COMMITMENT ISSUES | Greenshner has rules for herself. One is that she must love a piece before splurging, but rules can be bent. While you can’t typically test and return items from flea markets and antique stores, you can from stores like Target and Home Goods. The bar cart shown here was being tested out for size. It was actually a steal at 70 percent off, but the jury was still out on whether it had found its permanent home.
LOVE LETTERS | Jessica’s grandfather wrote these letters to her grandmother while he was serving overseas in WWII. Her grandmother saved every single one, and now Jessica has the sentimental heirloom.
HAVE IT BOTH WAYS | Greenshner’s grandmother had this chair in her home as far back as the 1950s. A pale gray fabric with rural detail on the back gives its traditional lines more of a farmhouse style.
MANTEL DRESSING | Greenshner snatched up the mirror hanging over her mantel for $60 on Craigslist and then antiqued it a bit. The other items were Goodwill finds, with the exception of the branches — credit goes to Mother Nature.
There is no shortage of DIY projects in the dining room. We love how Greenshner mixed sentimental (her grandmother’s china), new and repurposed pieces.
IF THESE WALLS COULD TALK | Salvaged wooden fencing, a stencil, paint and some inspiring words speak volumes.
A SEAT AT THE TABLE | The two wingback chairs were a splurge on Wayfair at $200 each. The others were from Greenshner’s childhood home. She painted, distressed and upholstered them to match the decor.
DROP CLOTH DRAPES | You would never guess it, but Greenshner made these drapes from a drop cloth! After bleaching them in the bathtub, she cut and hemmed them to luxuriously puddle on the hardwoods. A fringe of tassels adds polish.
LIGHT (ON YOUR WALLET) LOOK | Jessica liked a $400 chandelier, but it didn’t fit her “must love it” splurge rule. To replicate the look, she bought a wooden chandelier for $135, whitewashed it and added crystals she had from another project.
Most of the kitchen is untouched, but some of Greenshner’s amazing influence can be found.
PANTRY DOOR REDUX | Two doors from an old high school in Franklin open up to the Greenshners’ kitchen pantry. At just $40 for the pair, plus “new” antique knobs for $10, this otherwise standard necessity becomes a point of interest.
ONE THING JESSICA DIDN’T DIY | This lighting was a splurge at Pottery Barn. Greenshner loved the look and started to source a DIY project. After realizing she couldn’t make it for much less, she splurged. Good for her!

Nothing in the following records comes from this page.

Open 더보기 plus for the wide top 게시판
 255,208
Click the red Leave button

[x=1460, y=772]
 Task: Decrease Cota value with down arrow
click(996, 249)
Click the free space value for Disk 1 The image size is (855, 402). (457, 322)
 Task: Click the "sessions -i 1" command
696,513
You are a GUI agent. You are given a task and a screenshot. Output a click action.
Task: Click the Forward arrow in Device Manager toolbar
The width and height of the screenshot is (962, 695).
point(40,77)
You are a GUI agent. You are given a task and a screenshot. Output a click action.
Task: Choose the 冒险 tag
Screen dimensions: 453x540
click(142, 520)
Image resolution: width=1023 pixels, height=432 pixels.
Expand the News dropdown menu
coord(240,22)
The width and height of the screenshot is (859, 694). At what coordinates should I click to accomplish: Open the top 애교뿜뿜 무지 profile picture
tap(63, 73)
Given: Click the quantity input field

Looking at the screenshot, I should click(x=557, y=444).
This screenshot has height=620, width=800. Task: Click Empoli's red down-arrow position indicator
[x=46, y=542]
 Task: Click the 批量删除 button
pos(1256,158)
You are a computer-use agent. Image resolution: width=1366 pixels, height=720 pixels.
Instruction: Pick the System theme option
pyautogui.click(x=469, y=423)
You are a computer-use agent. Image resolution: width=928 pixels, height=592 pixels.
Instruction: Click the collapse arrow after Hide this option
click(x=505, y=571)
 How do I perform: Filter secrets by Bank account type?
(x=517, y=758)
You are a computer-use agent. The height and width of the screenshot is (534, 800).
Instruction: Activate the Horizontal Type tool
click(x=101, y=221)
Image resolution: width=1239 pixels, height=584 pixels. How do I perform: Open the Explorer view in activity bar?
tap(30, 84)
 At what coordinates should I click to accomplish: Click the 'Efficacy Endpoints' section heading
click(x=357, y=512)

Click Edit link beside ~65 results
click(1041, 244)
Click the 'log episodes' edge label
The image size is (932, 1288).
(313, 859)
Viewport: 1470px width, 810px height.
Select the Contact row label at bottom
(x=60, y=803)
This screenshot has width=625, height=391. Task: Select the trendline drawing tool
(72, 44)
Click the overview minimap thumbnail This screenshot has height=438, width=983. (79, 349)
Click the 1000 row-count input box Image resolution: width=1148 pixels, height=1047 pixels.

CHAIRS + BENCH | The kitchen table came from World Market, and the chairs were a Craigslist find ($35 for all three) that she refinished. The bench, from Wayfair, was plain when it arrived. Greenshner painted it using her Cricut and painters tape.
LAUNDRY ROOM | Using scrap wood and a stencil, Greenshner dressed up her laundry room with a vintage-look sign. She made the hanging ladder, used for drying clothes, with two-by-fours and dowel rods.
A CHICK AND A HAMMER | Jessica priced out this custom shelving. A contractor would have charged between $800 and $1,600. She went to Home Depot and made it herself for $250.
COMMAND CENTER | Greenshner keeps her family on the same page with a two-month calendar. She made it using an $8 window, cutting out the months, days and grid, and sticking them on the backside of the glass. On the front, they write in dates and activities.